The news that deserves mention before anything else is that of the sentencing of two men convicted of Stephen Lawrence’s murder. The sentencing of Gary Dobson and David Norris came 18 years after the racist attack on black teenager Stephen Lawrence near a South London bus stop. The case is considered to be a ‘turning point’ in Britain’s racism debate.

Closely following on the heels of the sentencing was the controversy created by MP Diane Abbott’s allegedly racist remark on Twitter. The remark was made by Diane Abbott in her conversation with the journalist Bim Adewumni on Twitter on the use of generic terms like ‘the black community’ and ‘black community leaders’. Abbott wrote “White people love playing “divide & rule” We should not play their game #tacticasoldascolonialism”. Is this controversy over ‘reverse racism’ a non-story? You decide.

Meanwhile, the Falconer report on assisted dying has been published by the Commission on Assisted Dying. The report makes a strong case for allowing assisted suicide for terminally ill people. It also suggests a strict set of rules to ensure that it is not abused. The report has had a mixed response. Dr Peter Saunders, campaign director of Care Not Killing, an alliance of faith and disability groups and doctors, said: “This investigation was unnecessary, biased and lacking in transparency, and its report is seriously flawed.”
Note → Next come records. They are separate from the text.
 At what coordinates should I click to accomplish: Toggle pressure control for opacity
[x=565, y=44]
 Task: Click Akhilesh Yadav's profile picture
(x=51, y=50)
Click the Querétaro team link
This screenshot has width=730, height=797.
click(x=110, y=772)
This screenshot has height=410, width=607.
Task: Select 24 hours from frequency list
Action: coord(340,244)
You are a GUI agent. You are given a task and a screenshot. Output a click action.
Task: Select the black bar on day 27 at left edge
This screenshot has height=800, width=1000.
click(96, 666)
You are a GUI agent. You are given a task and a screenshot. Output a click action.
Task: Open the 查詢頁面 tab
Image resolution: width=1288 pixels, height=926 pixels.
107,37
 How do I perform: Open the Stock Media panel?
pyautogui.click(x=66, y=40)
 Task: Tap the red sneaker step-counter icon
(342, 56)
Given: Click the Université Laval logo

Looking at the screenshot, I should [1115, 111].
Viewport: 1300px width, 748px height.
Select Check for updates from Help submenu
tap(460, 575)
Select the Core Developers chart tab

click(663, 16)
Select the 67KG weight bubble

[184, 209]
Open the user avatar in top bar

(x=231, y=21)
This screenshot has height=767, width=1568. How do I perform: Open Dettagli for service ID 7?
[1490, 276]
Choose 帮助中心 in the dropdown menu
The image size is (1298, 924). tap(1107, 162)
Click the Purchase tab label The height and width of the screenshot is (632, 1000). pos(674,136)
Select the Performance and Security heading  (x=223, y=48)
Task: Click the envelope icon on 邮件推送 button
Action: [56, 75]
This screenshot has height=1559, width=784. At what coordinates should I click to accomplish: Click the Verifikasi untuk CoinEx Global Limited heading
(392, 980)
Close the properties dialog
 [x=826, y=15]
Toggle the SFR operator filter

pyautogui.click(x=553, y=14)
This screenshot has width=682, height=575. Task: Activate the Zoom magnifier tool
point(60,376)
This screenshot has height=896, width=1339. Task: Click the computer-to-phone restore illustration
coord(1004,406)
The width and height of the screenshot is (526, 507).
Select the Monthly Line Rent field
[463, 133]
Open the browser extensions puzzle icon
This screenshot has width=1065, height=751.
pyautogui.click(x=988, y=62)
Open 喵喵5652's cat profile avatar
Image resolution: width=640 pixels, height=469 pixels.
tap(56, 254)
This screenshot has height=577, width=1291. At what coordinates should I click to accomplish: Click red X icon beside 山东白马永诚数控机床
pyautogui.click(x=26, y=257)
Last, transgender people in New York are campaigning for a change in the city’s birth certificate change policy. Currently, a person’s birth certificate can be changed only if the person has undergone sex-change surgery; in the UK, this is not a requirement. Last year, three transgender persons sued the city of New York to force it to relax its birth certificate change requirements.The suit is part of a quiet movement across the US and beyond to bring the rules governing identity documents into line with what transgender advocates describe as advances in the understanding of sex classification.